Chocolate is God's way of reminding men how
inadequate they are. I am vividly confronted with this fact every time my wife
and I go out to a restaurant. When it gets to dessert, my wife usually
orders the most chocolate-saturated dessert possible: It's the one
Double-Fudge Chocolate Mudslide Explosion" or some such thing. I
always wonder why anyone would want to eat anything that promises a
catastrophic natural disaster in your mouth. The dark brown
monstrosity arrives at the table, and my wife takes the first bite. Before the
fork is even removed from her mouth, a small moan escapes her lips. Her
eyes, previously perfectly aligned, first cross slightly and then faze
completely, pupils dilating in pure chocolate pleasure before the eyelids
clamp down in ecstasy. The hand not holding the fork clenches into a
fist and starts pounding the table. The silverware rattles. After about
six minutes of this, she finally manages to swallow the bite, realign her
eyes, and take the next shuttle back from whatever transcendental planeshe's
been visiting. Slowly, her sphere of consciousness expands to include me, her
husband, her life-long mate, her presumed partner in all things ecstatic.
"Hey, this is pretty good," she'll say. "You want some?"
No, I don't. I want nothing to do with an object that does to my wife in
one bite what I've worked for an entire relationship to achieve. It
wouldn't do any good, anyway. Men just don't have the same relationship
with chocolate that women do. It's not even close. I wandered around the
office today and asked men - "Chocolate. Your thoughts?" - and the
result was always the same. First, a confused look as to why they're being
asked about something so trivial, and then some lame, obvious statement:
"Uuh... it's brown?" Ask women the same question, and
you get responses like "The ONLY food group," "ESSENTIAL
to life as we know it," and the ultimate casual swipe at every member of
the Y-chromosome brigade, "Better than sex. Ouch. Some women will try to
make up for that last one by quickly adding that chocolate is supposed
to be an aphrodisiac. Uh-huh. Chocolate certainly increases desire;
problem is the desire is usually for more chocolate. The best a guy can
do is buy a box of chocolates and hope he'll be considered somewhere
between the cherry truffle and the strawberry nougat. Don't get me
wrong. Guys like chocolate just fine; it's just not essential to life as
we know it. Respiration is essential to life as we know it; chocolate is
simply one of those nice little bonuses you get. We> won't usually pass it
up if it's offered, but I don't know too many guys who would get
substantially worked up if it were to suddenly disappear from the face of the
earth (ironic in a way, as back in the days of the Aztecs, only men were
allowed to have the stuff). When I eat a chocolate dessert, I enjoy it, yes.
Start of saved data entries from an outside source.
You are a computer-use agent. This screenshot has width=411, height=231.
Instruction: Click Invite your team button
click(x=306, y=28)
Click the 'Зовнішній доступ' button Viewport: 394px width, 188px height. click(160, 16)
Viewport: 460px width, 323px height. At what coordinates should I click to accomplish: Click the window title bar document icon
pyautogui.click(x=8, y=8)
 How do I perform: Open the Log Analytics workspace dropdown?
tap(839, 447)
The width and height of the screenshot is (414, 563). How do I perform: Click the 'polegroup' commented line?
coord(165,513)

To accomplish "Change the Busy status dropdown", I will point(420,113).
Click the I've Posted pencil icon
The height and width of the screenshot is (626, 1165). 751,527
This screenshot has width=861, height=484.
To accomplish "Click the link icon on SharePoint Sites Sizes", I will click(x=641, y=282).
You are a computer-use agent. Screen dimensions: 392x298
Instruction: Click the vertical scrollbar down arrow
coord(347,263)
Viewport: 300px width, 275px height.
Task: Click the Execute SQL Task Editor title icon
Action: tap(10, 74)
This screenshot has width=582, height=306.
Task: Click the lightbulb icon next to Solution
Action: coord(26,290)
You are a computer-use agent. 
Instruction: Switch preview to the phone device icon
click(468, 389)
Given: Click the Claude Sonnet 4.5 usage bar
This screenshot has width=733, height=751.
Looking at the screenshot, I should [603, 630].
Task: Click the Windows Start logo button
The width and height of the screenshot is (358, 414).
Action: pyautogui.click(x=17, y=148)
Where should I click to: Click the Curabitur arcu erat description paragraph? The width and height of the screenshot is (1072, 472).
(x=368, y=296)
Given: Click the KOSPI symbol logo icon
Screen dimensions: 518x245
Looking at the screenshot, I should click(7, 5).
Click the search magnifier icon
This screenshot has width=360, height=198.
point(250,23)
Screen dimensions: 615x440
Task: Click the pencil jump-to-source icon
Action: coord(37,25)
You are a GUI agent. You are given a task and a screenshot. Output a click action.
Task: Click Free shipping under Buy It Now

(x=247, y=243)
My world view doesn't narrow to include only the plate that it's on. Maybe
we're missing something. On the other hand, we don't have to pick up our
silverware from the floor after we're done with our tiramisu. Life is
about trade-offs like that. All I know is that come Valentine's Day, chocolate
will be among the things I offer my wife. I> can't truly appreciate it, but
I can truly appreciate what it does for her. Which is close enough.